As I crossed the line I exploded with the emotions of winning a World Title. This was something that I only dreamt about and never truly believed it was possible. From that moment on, it was all a bit of a blur and the series of events that unfolded are inexplicable. I was just so happy to be able to prove to myself and to everyone else that I can perform on the world stage. It is just awesome to give a result back to my friends, my family and my sponsors who have had blind faith in my riding ability.
Becoming a World Champion is to join a very exclusive club and it almost feels ridiculous that an oversized country boy from Alpine Victoria was able to pull this off.
You’re combining the mountain bike with stage racing on the road and the occasional cyclo cross, what does the rest of the season look like for you and what are the main goals for 2013-2014?
With the random race calendar I have been undertaking the last 12 months, it is hard for me to decide what direction I will take next year. But I must admit that wearing the World Champion’s jersey is definitely a game changer.
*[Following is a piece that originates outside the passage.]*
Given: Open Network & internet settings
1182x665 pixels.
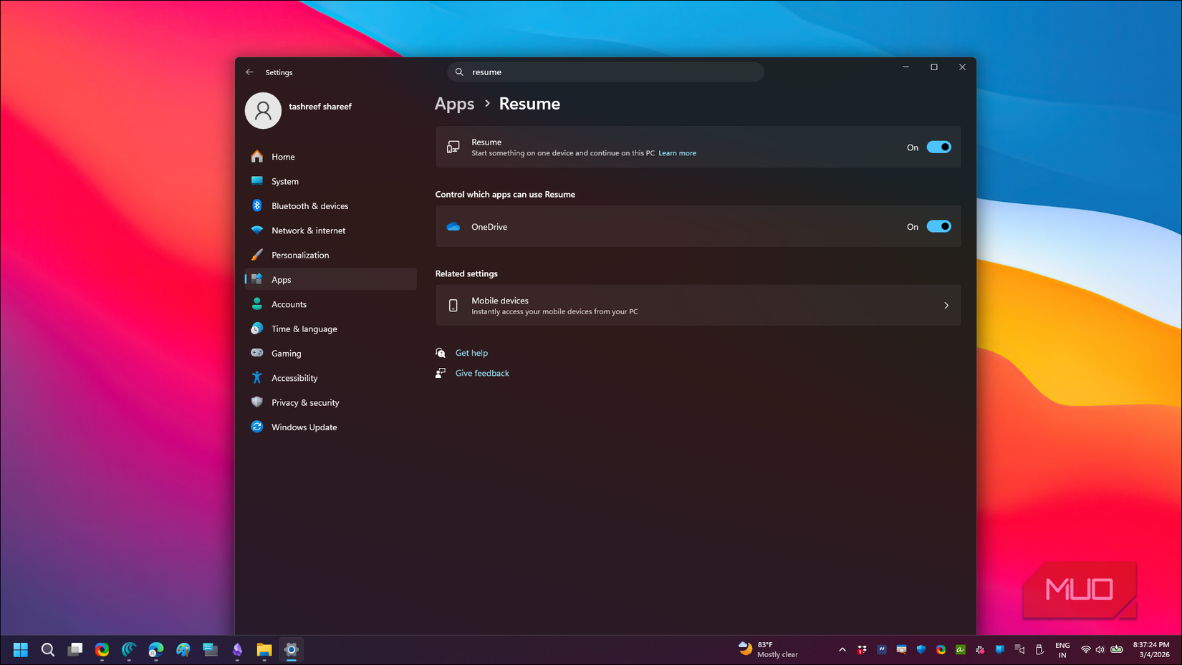Looking at the screenshot, I should [309, 230].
I would regret not taking every opportunity to show the rainbow jersey to the world so the way things are looking now, I will be racing the 2014 World Cup Series.
Last weekend you joined Giant Bicycles Australia team mate Lewis Rattray on a trip to Bejing for China’s first ever UCI Cyclocross. It was a strong line up at the start with a few former CX world champions and some of the stronger American riders and U23 Belgians. After a strong start despite a fourth row start position, you pulled out in the tech zone halfway trough the race. How did you feel about that?
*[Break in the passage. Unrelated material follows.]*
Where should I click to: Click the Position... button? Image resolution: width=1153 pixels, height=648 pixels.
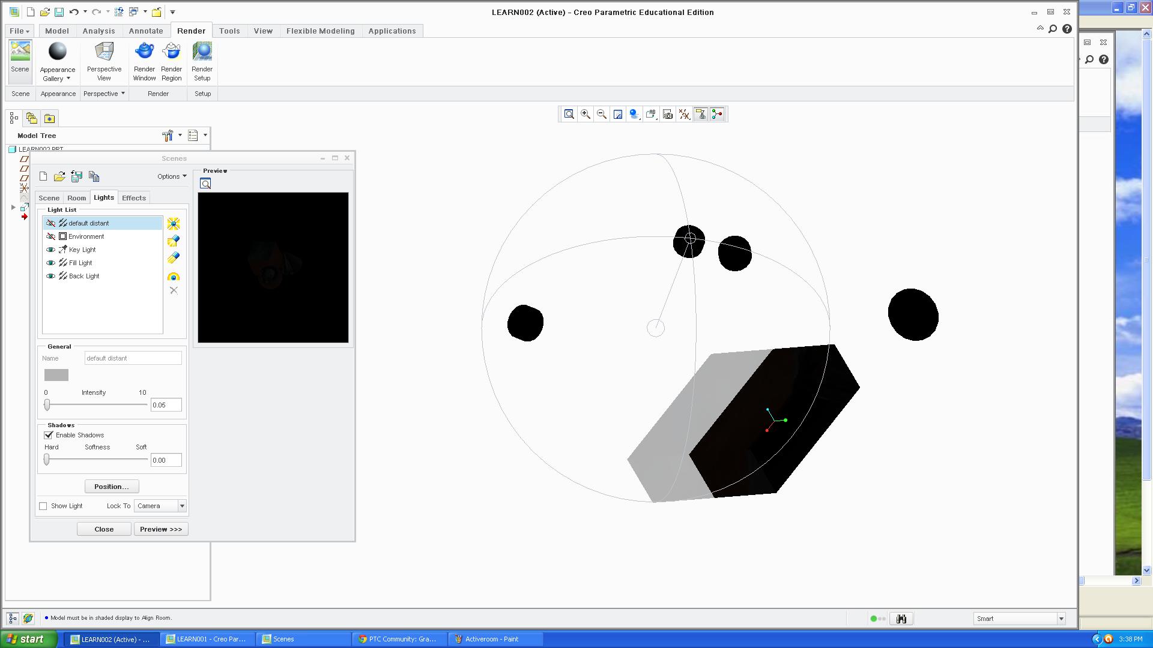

When Lewis told me about the cyclo cross race in China, I was super excited and it was a great opportunity to be involved in a new event in a country that I have never visited before. After the Worlds I had some time off the bike due to traveling home, catching up with family, friends and studying. I also moved house in the week I was home so training took a back seat. Coming into the race I was enjoying the new international world of cyclo cross and meeting new people from all parts of the globe.
Cyclo-cross seems to attract really chilled out people who just love their sport. During the week we got to see the Great Wall and an enormous gorge. When race day came around I wasn’t feeling awesome as I was a little underdone training wise and the course didn’t promote overtaking. Starting from almost 40th on the grid meant I had a big job ahead of me. During the race I started to move up through the field but then I battled with the rough course and not being adapted to the demands of a hard CX race. Half way through the race I decided to try and enjoy the race and just keep ticking the laps over as I drifted back through the field.
I’m not usually one to pull out of a race as it is totally against how I have been raised. In this specific situation though my back was so sore that I couldn’t pedal properly and I had stopped enjoying the race. As the course was so fresh, fast and dry it was brutal on the body and the night after the race all of the riders were hobbling around pretty buckled from the race.
It was an amazing experience in China though. My own race may not have been what I had hoped for, but the event has a lot of potential and the more prepared riders had a great battle at the pointy end of the race. I would really like to do more cyclo cross races in the future after having a lot of fun racing over the Australian winter and the national CX series.
As for what the following months look like, I have a few more key races coming up with the Tour of Tasmania NRS race, the Cape to Cape and the Hellfire cup. It should be a very exciting way to finish off the year and head into the off-season reflecting on what has been undoubtedly my most enjoyable season so far.